Already on GitHub? Sign in to your account

dsc client with Windows and NAS #136

Closed
Gutomba opened this issue Feb 26, 2022 · 20 comments
Closed

dsc client with Windows and NAS #136

Gutomba opened this issue Feb 26, 2022 · 20 comments
Labels
question Further information is requested

Comments

@Gutomba
Copy link

Gutomba commented Feb 26, 2022

Hi everyone

I'm trying to use dsc export feature to export all data out of my docspell instance on my Synology NAS. I tried to look everywhere I could think of, but I didn't manage to even connect dsc to my NAS. I know there should be a config file somewhere, or it should be created somehow, but even with dsc --help I have no clue how to connect with my NAS using dsc on Windows.

Do you have any starting point on how to proceed?

@eikek eikek added the question Further information is requested label Feb 26, 2022
@eikek
Copy link
Member

eikek commented Feb 26, 2022

Hi, I'm not sure what exactly you want to do. Where is docspell installed? You want to download the files to your windows?

In general, dsc accepts the -d option to pass it the base url of your docspell server, like http://mynas.home:7880 or something - whatever you type in your browser. Of course, this depends on your network setup etc and/or from which machine you run this command.

@Gutomba
Copy link
Author

Gutomba commented Feb 26, 2022

Hi eikek, thanks for your reply. Docspell is installed via Docker on my NAS. It is accessible with http://myNasIP:7880. I want to use the CLI export functionality to regularly export all documents with metadata. This is to have a sort of backup, aside from the docker volume backups, and mainly to test on how I would set up an exit stragety, if I had to leave docspell.

I downloaded dsc.exe to my windows machine and tried to use in CMD: dsc -d http://myNasIP:7880, but it just returns the general help. I also tried to login with dsc, but should make no sense at this point as dsc should only point at the local windows machine, not the NAS.

@eikek
Copy link
Member

eikek commented Feb 26, 2022

The dsc is a general client, that is with just dsc -d http://myNasIp:7880 it doesn't know what you want :-) In the help you mentioned it says how to use it: dsc [OPTIONS] <SUBCOMMAND>, following a list of sub-commands you can choose from. There is also some information in this README and here - please check it out.

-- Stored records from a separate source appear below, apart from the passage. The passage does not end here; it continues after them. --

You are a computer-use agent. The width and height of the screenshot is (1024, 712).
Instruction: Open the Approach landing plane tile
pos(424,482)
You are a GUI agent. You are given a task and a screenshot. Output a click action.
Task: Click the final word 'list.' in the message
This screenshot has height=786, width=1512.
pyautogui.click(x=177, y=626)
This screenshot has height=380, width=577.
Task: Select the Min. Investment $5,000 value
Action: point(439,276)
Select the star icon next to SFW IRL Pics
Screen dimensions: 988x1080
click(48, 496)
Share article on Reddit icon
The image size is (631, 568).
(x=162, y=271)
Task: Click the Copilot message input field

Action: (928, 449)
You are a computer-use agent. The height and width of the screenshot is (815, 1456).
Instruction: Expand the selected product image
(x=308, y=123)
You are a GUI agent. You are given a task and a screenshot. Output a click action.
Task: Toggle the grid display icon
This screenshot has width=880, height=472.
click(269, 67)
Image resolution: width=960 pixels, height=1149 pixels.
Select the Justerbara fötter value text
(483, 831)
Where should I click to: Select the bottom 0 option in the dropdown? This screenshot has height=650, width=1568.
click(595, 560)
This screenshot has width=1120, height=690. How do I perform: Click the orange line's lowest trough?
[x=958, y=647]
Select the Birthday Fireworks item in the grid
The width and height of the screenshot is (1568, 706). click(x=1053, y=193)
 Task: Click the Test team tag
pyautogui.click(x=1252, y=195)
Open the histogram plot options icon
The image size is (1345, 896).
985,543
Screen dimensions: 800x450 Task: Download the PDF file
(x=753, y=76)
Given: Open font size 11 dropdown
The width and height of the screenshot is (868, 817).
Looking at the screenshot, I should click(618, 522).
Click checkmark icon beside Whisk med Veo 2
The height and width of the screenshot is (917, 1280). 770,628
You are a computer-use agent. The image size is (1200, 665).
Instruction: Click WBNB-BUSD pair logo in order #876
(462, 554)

One of them is export - the one you want. Via dsc export --help you'll see help to this specific command.

But you also need to decide where to run this. The dsc tool will download to the machine it is running on. If you want to download it to your windows machine, then run it there. When you later want to export it to your NAS, I would recommend to add another container for this; but first I would test it on some machine interactively until it does what you want.

So… for doing the export, you must login via dsc first via the login sub-command. Then you can run dsc export …. Here is a quick example:

# First login 
dsc -d http://myNasIP:7880 login --user YOUR_LOGIN --password YOUR_PASSWORD

# WHen using --*-links, I'd clean these first (don't know how that works on windows, the following line is for linux…)
rm -rf /path/to/export-directory/by_*

# Then export all 
dsc -d http://myNasIP:7880 export --all --target /path/to/export-directory --link-naming name --tag-links --date-links --correspondent-links

Please see the help to the sub-command for what the options mean. The --*-links are optional and may not work on windows. I would also recommend to create a separate user in docspell only for the export when you run it periodically.

@Gutomba
Copy link
Author

Gutomba commented Feb 27, 2022

That was great help, thanks. I had already read though the links you have provided. My error was that I didn't think of concatenating the arguments. I started with dsc -d http://myNasIP:7880 and thought dsc login --user xx --password yy had to follow. Now that's clear.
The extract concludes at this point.